Esercizio assegnato 1
Stabilisci se le affermazioni (a), (b) e (c) concordano con il brano sulla pesca a mosca, rispondendo sì o no e citando le parole decisive del brano. (a) Sul Klokot il regolamento consente solo la pesca a mosca. (b) Sul Klokot si può trattenere più di un pesce. (c) Chi scrive sa nuotare.
Esercizio assegnato 2
Elenca tutti gli interessi legati alla PAM che il brano sulla pesca a mosca nomina prima di indicare il lancio come abilità fondamentale.

+++ Testo da leggere

Il Klokot è troppo profondo, l’acqua è troppo limpida e pura, l’accesso è troppo comodo e per giunta la vostra auto invece di poterla parcheggiare in un punto isolato ed in balia dei malintenzionati siete costretti a lasciarla all’ombra dei Pioppi sotto l’occhio vigile del guardiapesca, i pesci sono in gran parte di ripopolamento, sono troppi e troppo grossi, il regolamento è troppo restrittivo permettendo solo la pesca a mosca ed il prelievo di un solo capo con misure minime elevatissime, le mosche di Maggio sono infestanti e pescare tutto il giorno con la loro imitazione su pesci che bollano è veramente noioso. Ve lo sconsiglio

Le vasche dell'UnaUna.    Ci sono molti interessi legati alla PAM: entomologia, costruzione, montaggio canne, leggere l'acqua … ma contano poco se non sai lanciare. E' l'abilità fondamentale.          L’Una è un fiume del piano, il pesce staziona anche a diversi metri da te e se non ci arrivi con la tua mosca sicuramente non lo prendi. Ora che bolla poco oltre la mia portata rimpiango di aver perso tempo, in gioventù, frequentando le spiagge di Rimini invece di un Corso TLT.        Basterebbe osare un po' di più, proseguire su questa stretta cengia sommersa. Mi manca il coraggio. Non so neppure nuotare.         Quando, appena bambino, partivo con la mia cannina da pesca mia madre, con una contraddizione di termini, era solita raccomandarsi in questo modo: Se t'ven a ca' che tat ci afughe a t'amaz ad boti! (Se torni a casa che ti sei affogato ti ammazzo di botte!)         Sono nato e cresciuto vicino al fiume, ho lavorato per anni in mezzo all’Adriatico, ma non ho mai imparato.        Il sano terrore infantile inculcatomi da mia madre è valso più di tutto questo.

++++++
+++ Dati forniti

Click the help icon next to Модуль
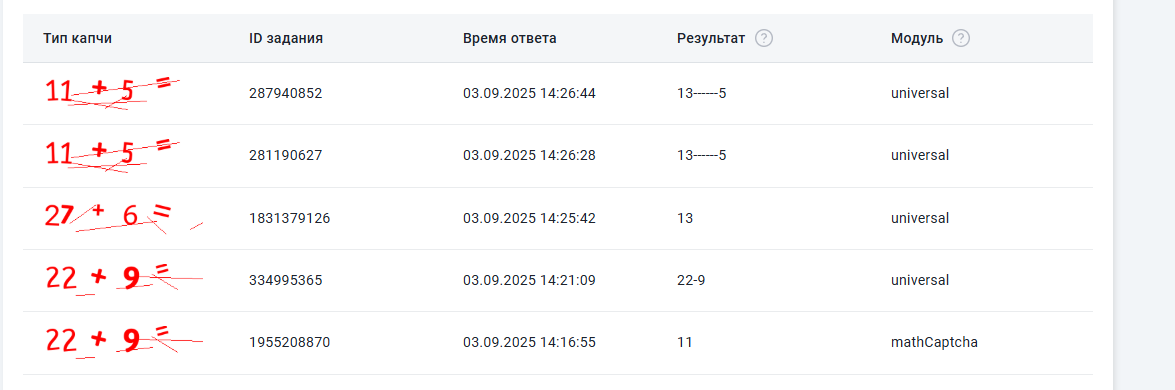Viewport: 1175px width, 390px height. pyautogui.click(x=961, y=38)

++++++
+++ Dati forniti

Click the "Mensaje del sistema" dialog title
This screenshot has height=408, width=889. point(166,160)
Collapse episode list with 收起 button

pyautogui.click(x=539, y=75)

++++++
+++ Dati forniti

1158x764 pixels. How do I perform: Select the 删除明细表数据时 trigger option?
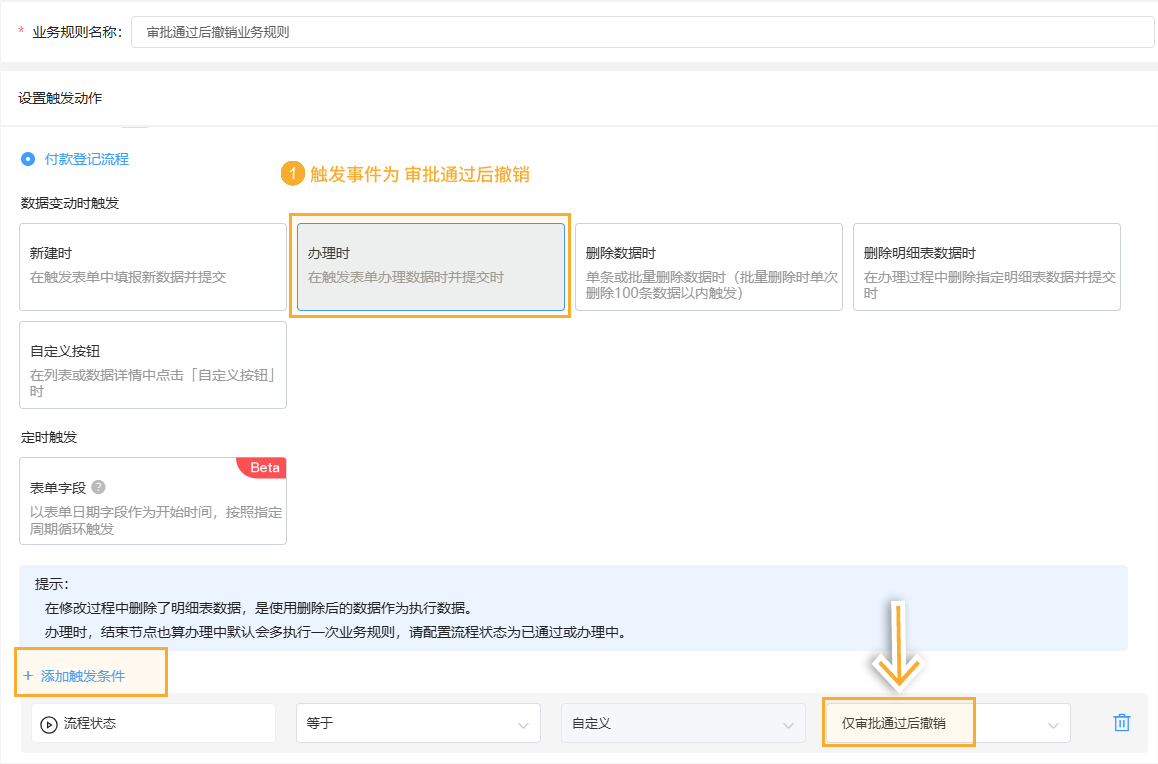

++++++

Risultato 1
(a) Sì: «il regolamento è troppo restrittivo permettendo solo la pesca a mosca».
(b) No: «il prelievo di un solo capo con misure minime elevatissime».
(c) No: «Non so neppure nuotare.»

Risultato 2
entomologia, costruzione, montaggio canne, leggere l'acqua